Çocuklarda erken dönem koku alma sorunları üzerine önemli çalışmalara imza atan Dr. Valentin Schriever toplantıda yaptığı konuşmada, koku bozukluğu hastası olduğunu bilmeyen pek çok kişi olduğunu belirterek “Artık işitme seviyesinin erken dönemde tespiti gibi koku duyusunu da erken yaşlarda test etmek istiyoruz. Çalışma arkadaşım Doç. Dr. Aytuğ Altundağ ve diğer bilim insanları ile ortak olarak ürettiğimiz ‘yeni koku testi’ bu amaca hizmet edecektir” dedi.

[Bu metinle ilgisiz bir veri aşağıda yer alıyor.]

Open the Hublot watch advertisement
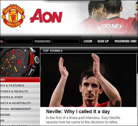 pyautogui.click(x=20, y=62)
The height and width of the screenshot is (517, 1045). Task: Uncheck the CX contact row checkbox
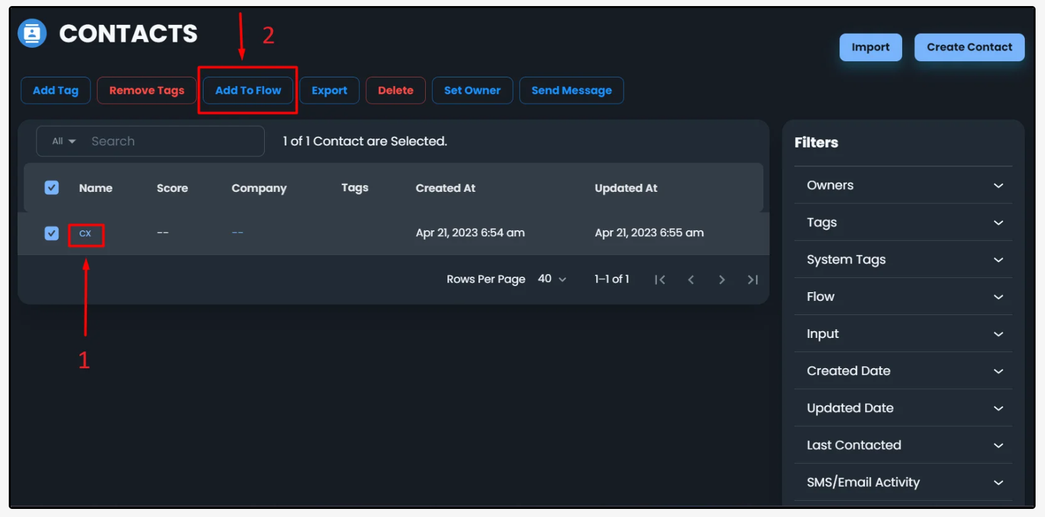point(52,233)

KOKU ALMA KAYBI DEPRESYONA BİLE NEDEN OLABİLİYOR!
Prof. Dr. Thomas Hummel koku alma bozukluklarının genel bir rahatsızlık olduğunu belirtirken bu sorunun toplumun beşte birini etkilediğini söyledi. Koku alma kaybının temel nedenlerinin viral üst solunum yolu enfeksyonu, sinüs-burun hastalıkları ve baş travmaları olduğunun altını çizen Prof. Dr. Hummel, bu rahatsızlığa kulak burun boğaz hastaları arasında da çok sık rastlandığını vurguladı. Koku alma duyusunun kaybının; yemekten zevk alamama, yemekten zehirlenme ve sigara kokularını fark edememe gibi rahatsızlıklara yol açtığını belirten Prof. Dr. Thomas Hummel sözlerine şöyle devam etti: “Koku alamama bir ölçüde sosyal ortamlarda ve iş hayatında zorluklar yaratmaktadır. Çoğu hasta bu kısıtlamalarla başa çıkabilmektedir ancak az bir oranda da olsa bazı hastalarda yaşam kalitelerini etkileyen önemli kısıtlamalar ve depresyon gözlemlenmektedir.”
KOKU YAŞAMSAN ÖNEM TAŞIYOR!
4 ciltli Kokular kitabının yazarı Vedat Ozan da toplantıda yaptığı konuşmada; koku ve tat duyusunun yaşamsal öneme sahip olduğunu belirterek “Örneğin; olası bir gaz kaçağı ya da zehirli maddelere maruziyet esnasında koku duyusu erken uyarı sistemi gibi çalışırken, koku duyusunu kaybeden kişi hem ölümcül risklere karşı savunmasız kalıyor hem de yaşam kalitesinde ciddi oranda azalma meydana geliyor. Koku duyusunun başrolde olduğu ve insanlar için yaşamsal önem taşıyan birçok şey var” dedi.
Küçük kırmızı bir meyvenin tohumları olan kahve, Afrika’da yetişmeye başlayıp tüm dünyaya yayılmış ve tarihin gidişatında birçok şeyi değiştirmiştir. Hatta bazı tarihçiler, kahve ve kahve evleri olmasa aydınlanma çağının mümkün olmayacağını ileri sürmektedirler. Ayrıca kahve, kamu diplomasisinin ilk araçlarından biri olmuştur. Yapılan araştırmalar kahve gibi kahve kokusunun da insan psikolojisini olumlu etkilediğini ortaya koyuyor.